There is a scramble for the soul of Nigeria. And this is not just among politicians and businessmen. At another level, there are the terrorists, the bandits and their enablers. Like the political class, they are furiously tugging at the entrails of the nation. They move unrestrained. People die daily, Nero is fiddling. At least eight people were killed during the Kaduna train attack. One of them, a labour leader from Kwara, was shot in the head; another was on the phone with his wife discussing his next meal when bullets silenced him. A shot medical doctor wanted to live and she tweeted ‘help.’ It was her corpse that Nigeria helped into the icy loneliness of the morgue. How many more died? Five. The remaining five’s stories are no less gory. There were twenty six others who sustained gunshot injuries. It took us many days to know exactly the number of students stolen from Chibok. We do not know yet how many of the Kaduna train passengers were stolen by the terrorists for ransom. Almost a month after the attack, we are still scratching our heads asking how many were truly in the train and how many were abducted.

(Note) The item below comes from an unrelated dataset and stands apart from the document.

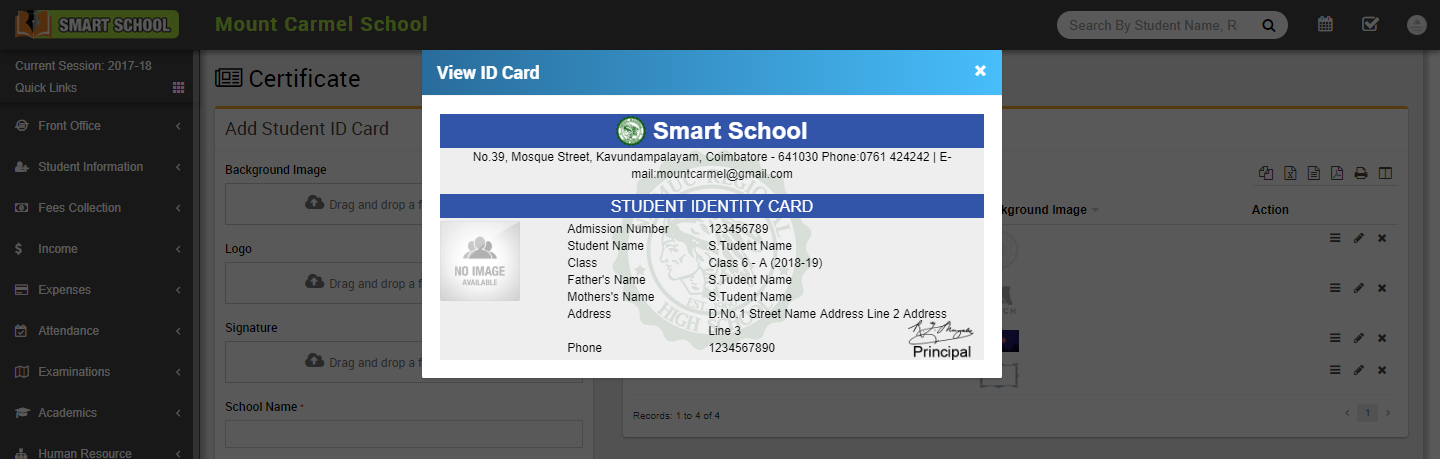
Task: Export the table as PDF
Action: click(x=1337, y=173)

APC and its government should listen carefully to the voice of silence in the rash of killings and abductions. Relations of the abducted were on the streets of Abuja last week clutching #BringbackOurRelations placards. They were on TV too confirming receiving non-ransom-seeking calls from the terrorists. The Chibok tragedy was the iceberg that sank the titanic of the PDP. Do you think the train attack has the capacity to be the APC’s own Chibok? We cannot be certain about anything yet. But this government is a poor copier of its predecessor’s scripts. It copies the answers including the (wrong) exam number. The former ruling party thought that Chibok was a puny enemy political action, a mere attempt at political distraction; it believed the thunderbolt would peal away. And so, the then presidency employed silence and inaction as its get-away strategy. But it didn’t work; in fact, the strategy became the hard wood which energized the fires that cooked the PDP. Because the then president refused to talk and work, his wife, Patience, apparently believing that the whole tragedy was a strategy, took over, wept and made the famous “Dia ris God (There is God),” video skit. That intervention was a catastrophic turning point for the Jonathan presidency. It was its Autumn. YouTube owners, Google, a year later, announced the clip as Nigeria’s most viewed non-music footage ever. We have not had the luck of watching this regime’s own tears – even if they are crocodile’s.